Codex Alimentarius Commission,
June 28 to July 7, 2003, Rome
At the recent standard setting meeting of the Codex Alimentarius Commission (June 28 to July 7, 2003), Canada sided with the US position to exclude food advertisements from criteria set out to ensure that nutrition and health claims are not misleading to the public.
In a move that surprised a number of delegates, Canadian representative Anne McKenzie used her position as chair of the Codex Committee for Food Labelling (CCFL) to bias the proceedings in favour of the US and the food products industries. The CCFL's recommendation to the Codex Alimentarius Commission had been that the criteria for nutrition and health claims be applicable to food advertisements, food labels as well as any informational brochures accompanying food products.
The US had failed to gain adequate support for its position to have the word "advertising" struck from the guidelines at the committee level. The criteria for nutrition and health claims had been put forward by the CCFL after completing all 8 steps for final adoption at the Codex Commission meeting. Following Canada’s surprising move, numerous countries, including Brazil, Norway, Denmark, Sweden, Hungary, Finland Spain, Austria and Pakistan, intervened to retain the phrase. But the US and Canadian objections prevailed and the criteria have now been sent back to the CCFL for new discussions on whether they should also apply to food advertisements - including infant formulas and foods for infants and young children.

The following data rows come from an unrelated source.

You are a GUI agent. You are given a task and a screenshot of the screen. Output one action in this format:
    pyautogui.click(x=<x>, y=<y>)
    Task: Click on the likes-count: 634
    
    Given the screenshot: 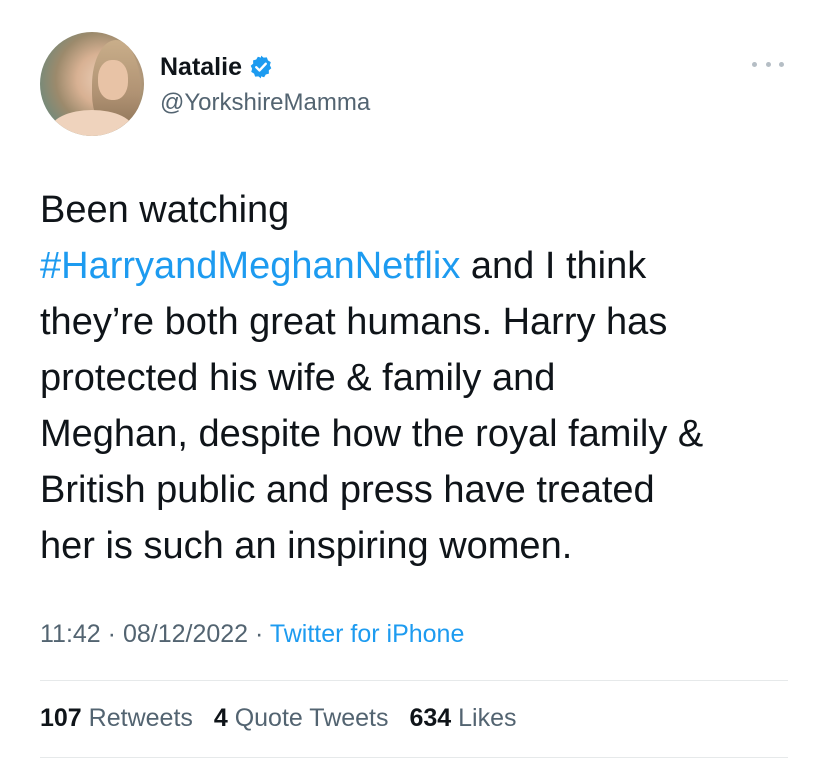 What is the action you would take?
    pyautogui.click(x=430, y=718)
    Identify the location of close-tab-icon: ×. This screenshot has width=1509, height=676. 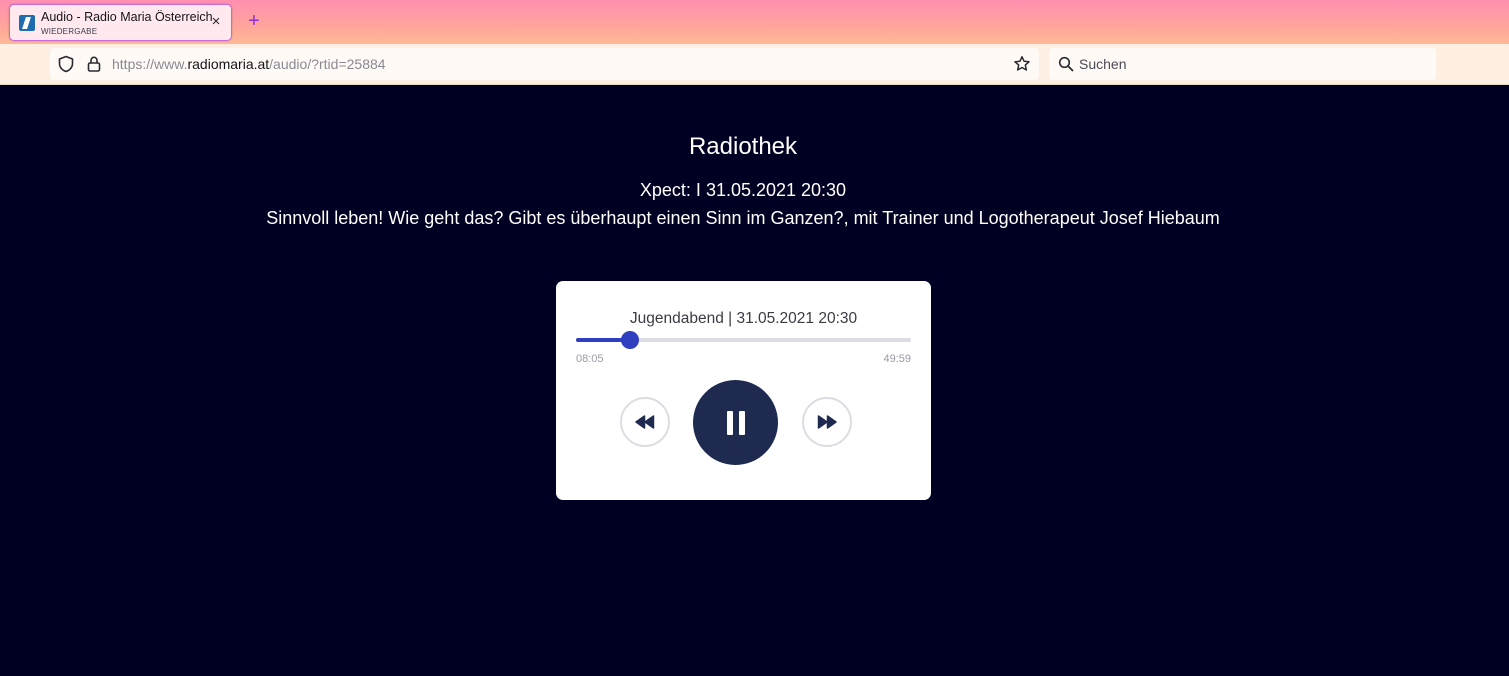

While this is a major setback for truth in advertising, INFACT/ IBFAN is pleased that a critical phrase: "no nutrition and health claims for foods for infants and young children" was not struck from the document - despite the best efforts of the food products and infant foods industries. INFACT Canada's director, Elisabeth Sterken, attended the meeting as the Observer delegate for the International Baby Food Action Network (IBFAN). In this capacity, she was able to intervene on behalf of the health interests of all infants and young children and ensure that compliance to the International Code was upheld in the standards set for infant formulas and foods for infants and young children.